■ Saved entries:
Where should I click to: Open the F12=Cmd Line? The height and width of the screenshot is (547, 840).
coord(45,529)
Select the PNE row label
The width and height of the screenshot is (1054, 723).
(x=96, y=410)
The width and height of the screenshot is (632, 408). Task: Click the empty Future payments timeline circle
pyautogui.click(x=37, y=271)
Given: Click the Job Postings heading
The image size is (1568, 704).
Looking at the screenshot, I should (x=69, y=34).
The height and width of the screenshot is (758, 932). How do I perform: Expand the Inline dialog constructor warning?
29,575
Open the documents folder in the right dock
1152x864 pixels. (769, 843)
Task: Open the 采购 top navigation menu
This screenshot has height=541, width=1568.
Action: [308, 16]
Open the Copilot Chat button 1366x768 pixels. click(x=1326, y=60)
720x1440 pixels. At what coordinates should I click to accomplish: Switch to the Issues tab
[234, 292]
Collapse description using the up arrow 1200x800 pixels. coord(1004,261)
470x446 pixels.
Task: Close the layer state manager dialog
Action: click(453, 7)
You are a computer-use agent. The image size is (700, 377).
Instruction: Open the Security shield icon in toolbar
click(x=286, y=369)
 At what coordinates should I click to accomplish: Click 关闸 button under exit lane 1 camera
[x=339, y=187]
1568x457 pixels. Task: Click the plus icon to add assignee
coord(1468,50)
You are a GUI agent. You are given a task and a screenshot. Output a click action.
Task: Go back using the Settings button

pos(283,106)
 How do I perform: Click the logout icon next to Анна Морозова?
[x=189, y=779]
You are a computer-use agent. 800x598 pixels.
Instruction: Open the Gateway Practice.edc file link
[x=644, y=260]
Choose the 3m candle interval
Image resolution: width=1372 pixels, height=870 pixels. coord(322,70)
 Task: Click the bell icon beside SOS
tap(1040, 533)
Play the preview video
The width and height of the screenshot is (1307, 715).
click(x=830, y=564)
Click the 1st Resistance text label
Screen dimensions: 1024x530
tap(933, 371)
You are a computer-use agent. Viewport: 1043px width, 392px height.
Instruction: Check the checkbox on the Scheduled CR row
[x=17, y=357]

■ EXERCISE:
Take the lines from the top of the data through the one that contains "You are a GUI" and copy them exactly, leaving out every line after it.

■ ANSWER BELOW:
Where should I click to: Open the F12=Cmd Line? The height and width of the screenshot is (547, 840).
coord(45,529)
Select the PNE row label
The width and height of the screenshot is (1054, 723).
(x=96, y=410)
The width and height of the screenshot is (632, 408). Task: Click the empty Future payments timeline circle
pyautogui.click(x=37, y=271)
Given: Click the Job Postings heading
The image size is (1568, 704).
Looking at the screenshot, I should (x=69, y=34).
The height and width of the screenshot is (758, 932). How do I perform: Expand the Inline dialog constructor warning?
29,575
Open the documents folder in the right dock
1152x864 pixels. (769, 843)
Task: Open the 采购 top navigation menu
This screenshot has height=541, width=1568.
Action: [308, 16]
Open the Copilot Chat button 1366x768 pixels. click(x=1326, y=60)
720x1440 pixels. At what coordinates should I click to accomplish: Switch to the Issues tab
[234, 292]
Collapse description using the up arrow 1200x800 pixels. coord(1004,261)
470x446 pixels.
Task: Close the layer state manager dialog
Action: click(453, 7)
You are a computer-use agent. The image size is (700, 377).
Instruction: Open the Security shield icon in toolbar
click(x=286, y=369)
 At what coordinates should I click to accomplish: Click 关闸 button under exit lane 1 camera
[x=339, y=187]
1568x457 pixels. Task: Click the plus icon to add assignee
coord(1468,50)
You are a GUI agent. You are given a task and a screenshot. Output a click action.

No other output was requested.